San Diego is expected to receive its first shipment of Johnson & Johnson’s coronavirus vaccine at some point this week.

“They can be stored safely in a fridge for up to three months and it remains stable if you freeze it at minus 20 degrees up to three years,” Shao said.

While not as overall effective as the Pfizer and Moderna vaccines, Shao said Johnson & Johnson’s single dose vaccine is highly effective in reducing severe cases of COVID-19.

RELATED: CDC Panel Endorses Johnson & Johnson’s One-Dose COVID-19 Vaccine

“It is roughly 72% against all infections and what's more important is that it is 86% protective against severe disease.”

Shao said that people who have received the vaccines should continue to practice physical distancing as well as other COVID-19 safety measures like wearing masks for the time being.

The county's largest vaccine site, Petco Park, is scheduled to reopen Wednesday after closing Saturday due to a vaccine shortage. According to UC San Diego Health, which runs the site, all appointments for Saturday, Sunday, Monday and Tuesday have been or are being rescheduled.

People who were scheduled on those days can check their MyUCSDChart account — the health system's electronic notification system — or email for details.

Of the county's population over the age of 16, 21.7% — or 583,239 people — have received at least one dose and 10.4% — or 278,470 people — have been fully inoculated.

Tuesday's data increased the cumulative totals in the county to 261,001 cases while the death toll increased to at 3,317.

Of 9,303 tests reported by the county, 4% returned positive. The 14-day rolling average decreased to 3.7% from Monday's 3.8%.

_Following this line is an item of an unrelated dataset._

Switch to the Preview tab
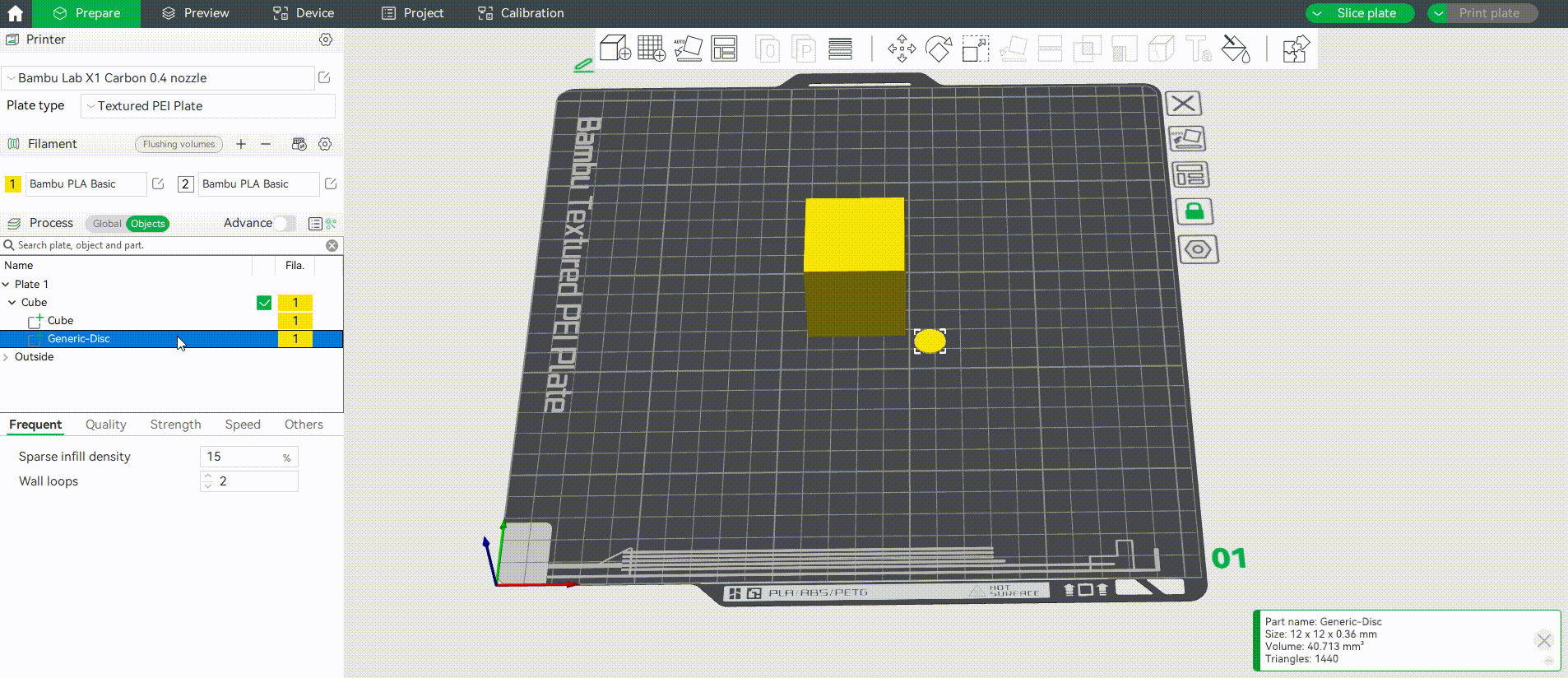[196, 13]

Hospitalizations decreased to 483 from Monday's 491. People in intensive care beds remained at 151.

One month ago, there were 1,303 people hospitalized with COVID-19, 392 of whom were in the ICU. There are 54 available, staffed ICU beds in the county.

There were no new community outbreaks reported Tuesday. In the past week, there were 29, tied to 121 cases.

Gov. Gavin Newsom and legislative leaders announced a multibillion-dollar deal Monday aimed at enticing schools to resume in-person instruction for young students by April 1, but previously existing San Diego Unified plans for vaccinations of teachers and reduced transmission rates make it unlikely the district will meet that date.

The deal — which still needs formal legislative approval — would create a $2 billion incentive pool, with money doled out to schools that reopen campuses for students in pre-kindergarten through second grade, as well as high- need students of all ages. The money will go toward safety improvements, such as ventilation systems and protective equipment.

The proposal does not order schools to reopen, but schools that fail to do so by April 1 will lose a percentage of their funds for every day they miss the deadline.

San Diego Unified School District leaders announced last week that they set a targeted date of April 12 to allow students of all grade levels to return to the classroom — provided the county drops into the red tier — nearly a year after the district closed its schools due to the pandemic.

Under the plan, teachers — who will have the choice to be vaccinated - - will return to classrooms a week before then, on April 5. The plan is a hybrid model and students will have the option to continue learning from home. COVID-19 safety protocols will continue to be observed on campuses indefinitely, officials said.

More than 20,500 vaccines were being reserved exclusively for educators in San Diego County, the California Department of Public Health announced Monday. Fletcher said 20% of vaccine doses will be prioritized for teachers and school staff, as opposed to the 10% outlined by state leaders.